Migrates nll_loss_forward from TH to Aten (CUDA) #60097

thomasjpfan · 2021-06-16T15:21:40Z

Fixes #24610
Aten Umbrella issue #24507
Related to #59765

The performance does not change between this PR and master with the following benchmark script:

Benchmark script

import torch
import torch.nn as nn
import time

torch.manual_seed(0)


def _time():
    torch.cuda.synchronize()
    MS_PER_SECOND = 1000
    return time.perf_counter() * MS_PER_SECOND


device = "cuda"
C = 30
softmax = nn.LogSoftmax(dim=1)
n_runs = 250

for reduction in ["none", "mean", "sum"]:
    for N in [100_000, 500_000, 1_000_000]:
        fwd_t = 0
        bwd_t = 0
        data = torch.randn(N, C, device=device)
        target = torch.empty(N, dtype=torch.long, device=device).random_(0, C)
        loss = nn.NLLLoss(reduction=reduction)
        input = softmax(data)

        for i in range(n_runs):
            t1 = _time()
            result = loss(input, target)
            t2 = _time()
            fwd_t = fwd_t + (t2 - t1)
        fwd_avg = fwd_t / n_runs
        print(
            f"input size({N}, {C}), reduction: {reduction} "
            f"forward time is {fwd_avg:.2f} (ms)"
        )
    print()

master

input size(100000, 30), reduction: none forward time is 0.02 (ms)
input size(500000, 30), reduction: none forward time is 0.08 (ms)
input size(1000000, 30), reduction: none forward time is 0.15 (ms)

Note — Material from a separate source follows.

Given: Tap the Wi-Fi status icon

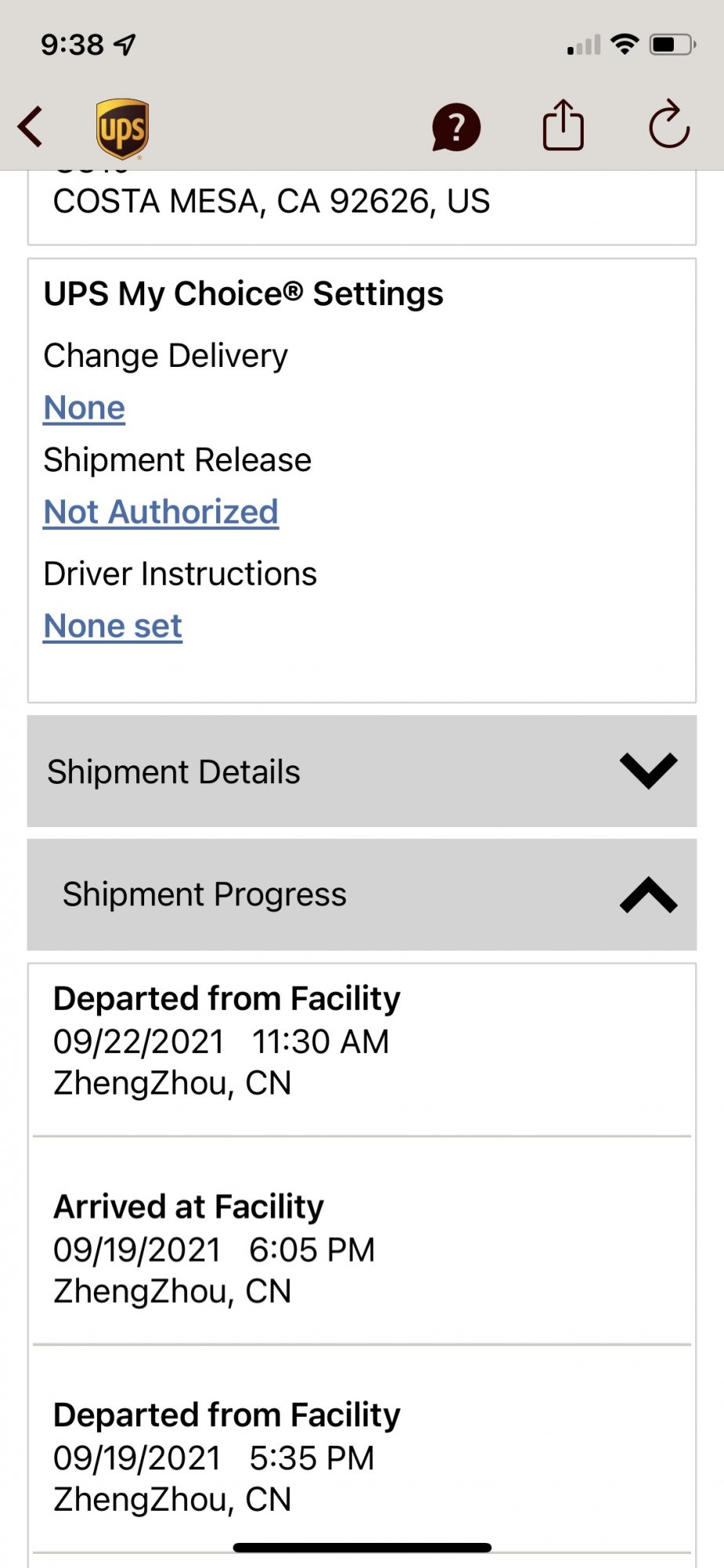Looking at the screenshot, I should click(x=624, y=45).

input size(100000, 30), reduction: mean forward time is 1.81 (ms)
input size(500000, 30), reduction: mean forward time is 8.24 (ms)
input size(1000000, 30), reduction: mean forward time is 16.46 (ms)

input size(100000, 30), reduction: sum forward time is 1.66 (ms)
input size(500000, 30), reduction: sum forward time is 8.24 (ms)
input size(1000000, 30), reduction: sum forward time is 16.46 (ms)

this PR

input size(100000, 30), reduction: none forward time is 0.02 (ms)
input size(500000, 30), reduction: none forward time is 0.08 (ms)
input size(1000000, 30), reduction: none forward time is 0.15 (ms)

input size(100000, 30), reduction: mean forward time is 1.80 (ms)
input size(500000, 30), reduction: mean forward time is 8.24 (ms)
input size(1000000, 30), reduction: mean forward time is 16.46 (ms)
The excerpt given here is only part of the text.